Stored dataset items:
╭──

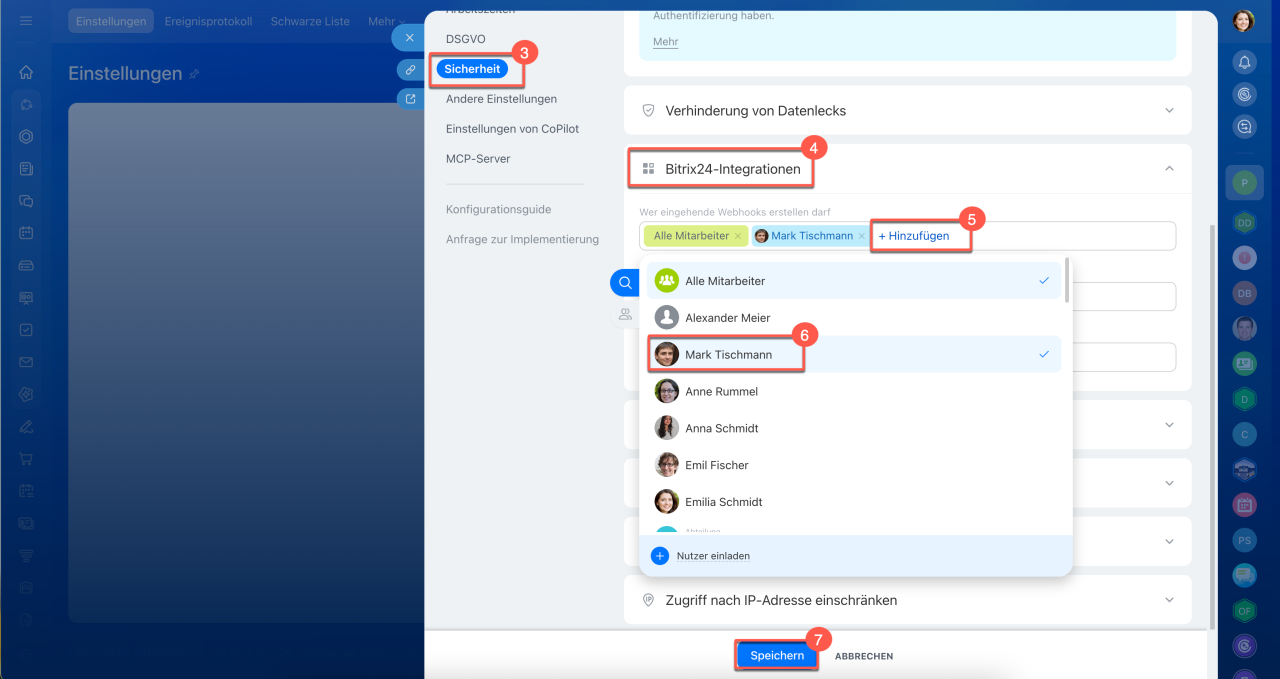The height and width of the screenshot is (679, 1280).
Task: Click the plus icon for Nutzer einladen
Action: pyautogui.click(x=660, y=556)
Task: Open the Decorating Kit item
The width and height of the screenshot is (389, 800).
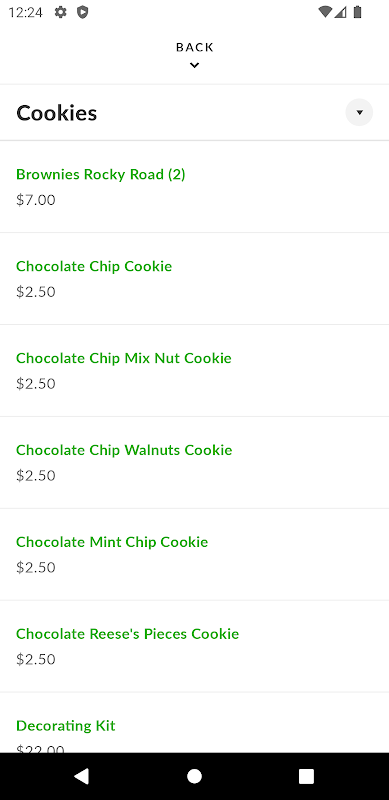Action: tap(194, 722)
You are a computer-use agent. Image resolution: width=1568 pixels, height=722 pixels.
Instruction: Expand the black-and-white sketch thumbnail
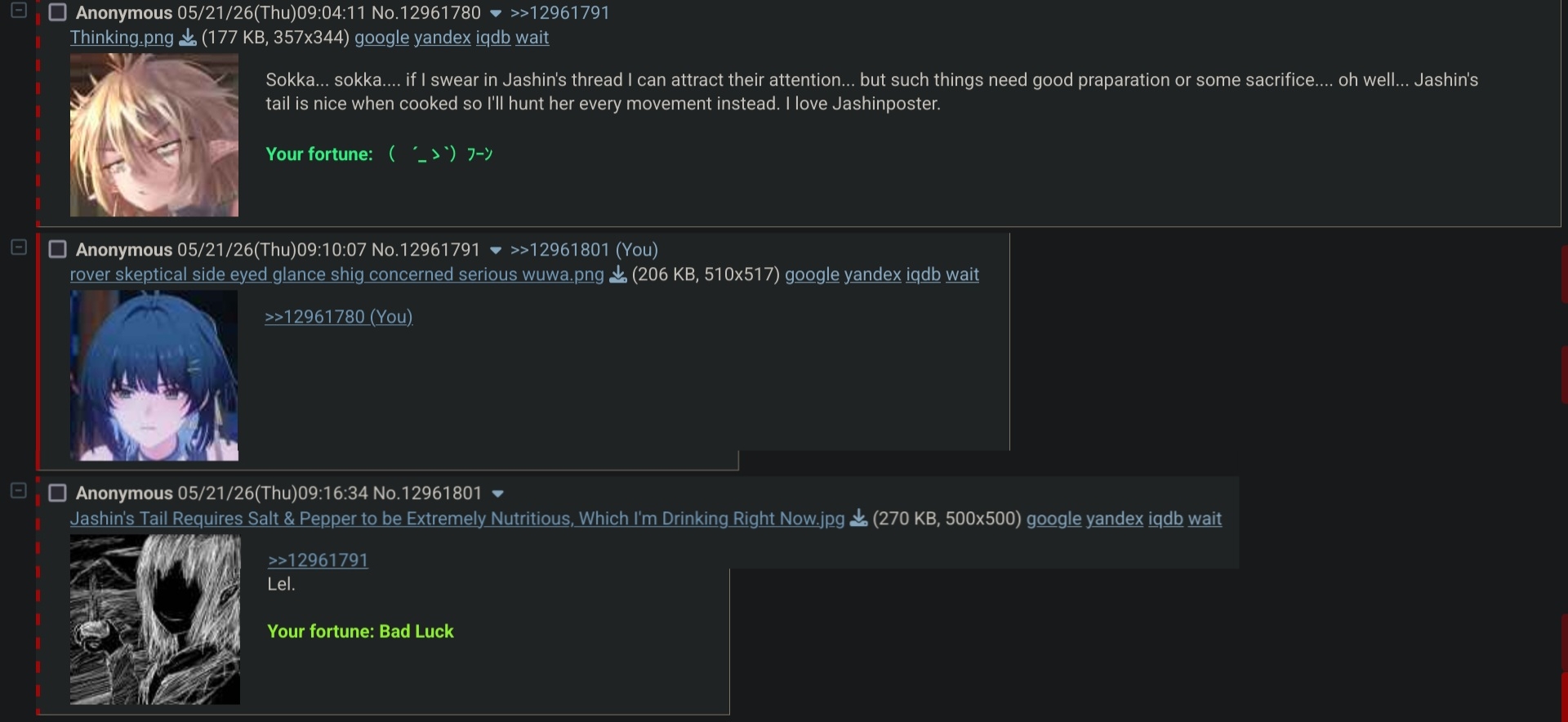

╰──

◆ Aim of the exercise
Can the lines from the one with "Task: Open the Decorating Kit item" to the end of the records above be quoted exactly, both ends included, with every picture omitted?

◆ Result for this task
Task: Open the Decorating Kit item
The width and height of the screenshot is (389, 800).
Action: tap(194, 722)
You are a computer-use agent. Image resolution: width=1568 pixels, height=722 pixels.
Instruction: Expand the black-and-white sketch thumbnail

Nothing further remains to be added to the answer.